- **Tarefas a cumprir**
(1) Liste todas as personagens citadas pelo nome no texto sobre O Conto de Inverno.
(2) De acordo com o texto sobre O Conto de Inverno, de que enlouqueceu Leontes?
(3) Retome o texto sobre O Conto de Inverno, prosseguindo a partir da última frase apresentada.

A história de O CONTO DE INVERNO também é, sim, a de como a arte imita a vida que nela não cabe mas que só ela representa e dá a ver. É a história da estátua de Hermione. E a história da estátua é a história de uma representação teatral, de uma encenação. Mas fala-se da encenação de Paulina ou de Hermione, amor de Leontes? Fala-se do teatro ou da vida? A estátua era a própria vida. Ou era a morte? Mais que tudo a história de O CONTO DE INVERNO é só a história de Leontes que enlouqueceu de amor, rei por desgraça, porque eles são os que sabem o tamanho do mundo. Chega isso. O teatro faz de uma história assim um conto de gigantes. E ao contar estes contos inventa mitologias, invoca as paixões, ensina a amar a vida e a conhecer os homens. Conta histórias de toda a gente. Sem manhas e com pequeníssimos artifícios. Com muitas palavras, que esta encenação pôs um poeta a traduzir para português. Haverá mais nobre ofício?

- **Dados fornecidos**

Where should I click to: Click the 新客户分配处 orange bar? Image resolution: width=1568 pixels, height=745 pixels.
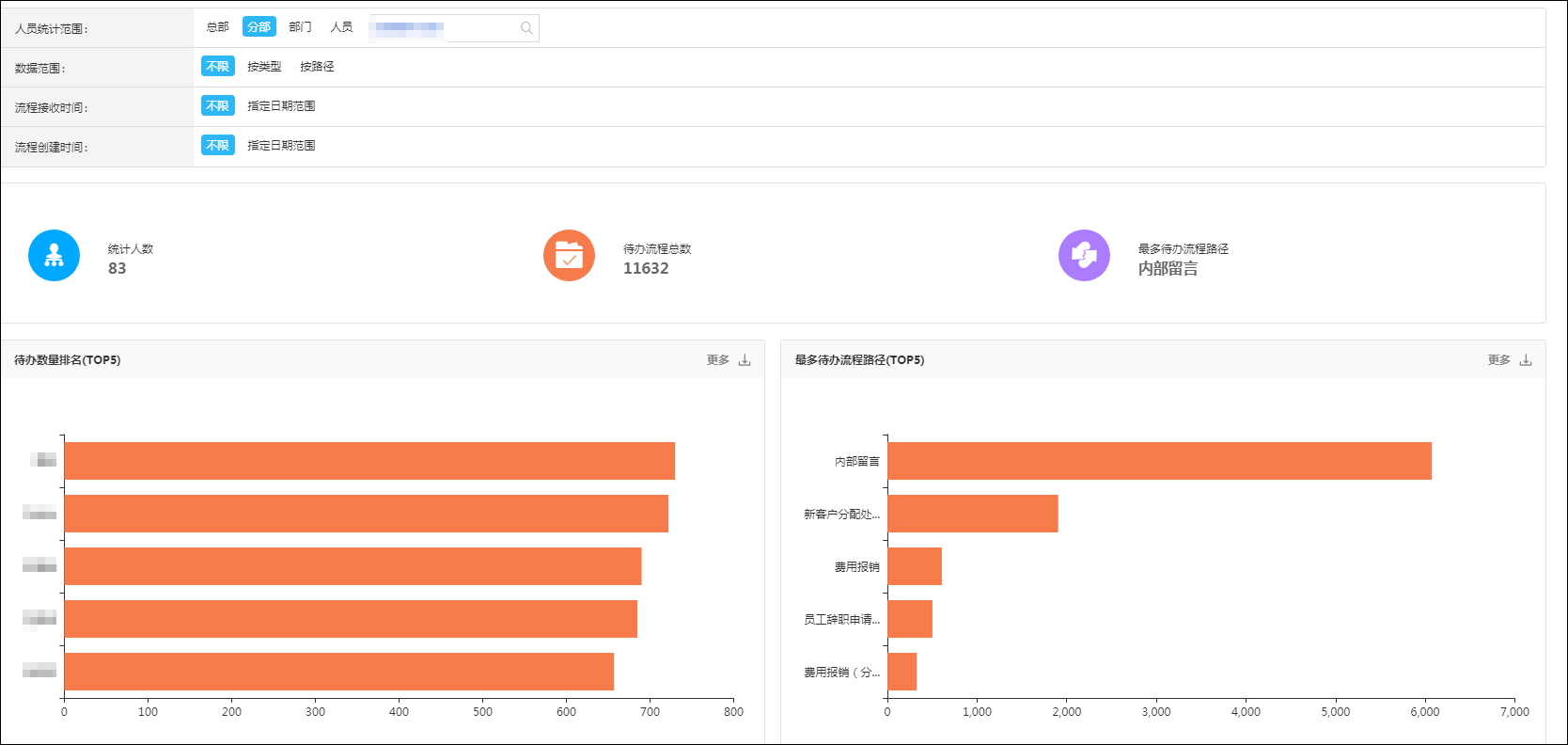tap(973, 514)
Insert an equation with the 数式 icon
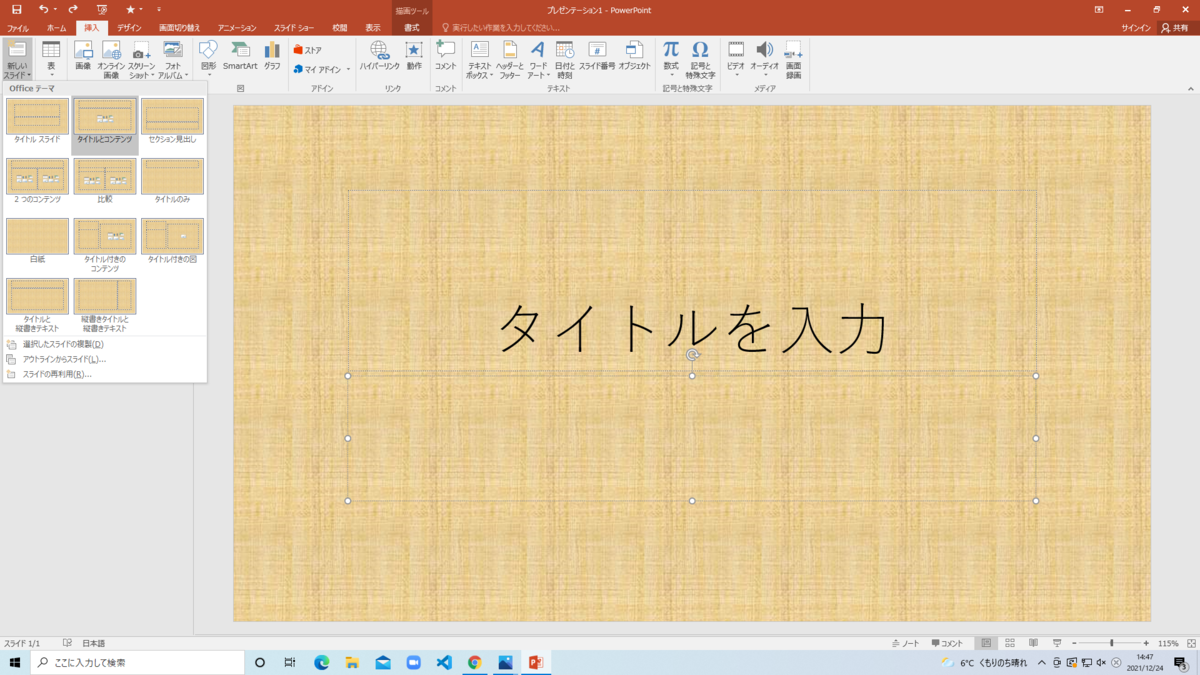The height and width of the screenshot is (675, 1200). pyautogui.click(x=669, y=55)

- **Respostas por tarefa**
(1) Hermione, Paulina e Leontes.

(2) Leontes enlouqueceu de amor.

(3)
Muito tem o teatro falado de si. Talvez ninguém tanto como eu se tenha interessado por isso, como quem reflecte sobre a sua ligação aos outros, às coisas que nos rodeiam, ao poder que a arte tem de transformar o mundo ou dar prazer. Agora estou farto. Deram-nos cabo do assunto. Muito se fala de teatro. E o teatro fala demasiado de si. Toda a gente fala de técnica, de efeitos, de luzes, de cenários ou de guarda-roupas ou de "nudez", "simplicidade", "depuramento", o que vem a dar ao mesmo. Quero lá saber se é assim ou se é assado. Quero saber de que é que se está a falar.

O CONTO DE INVERNO conta-me uma história que gostava de contar a outros. E que gostava de perceber.

A única. A de Adão e Eva. Ou a da arca de Noé. Qualquer coisa assim. É disso que estou a tentar falar no meio desta Babel.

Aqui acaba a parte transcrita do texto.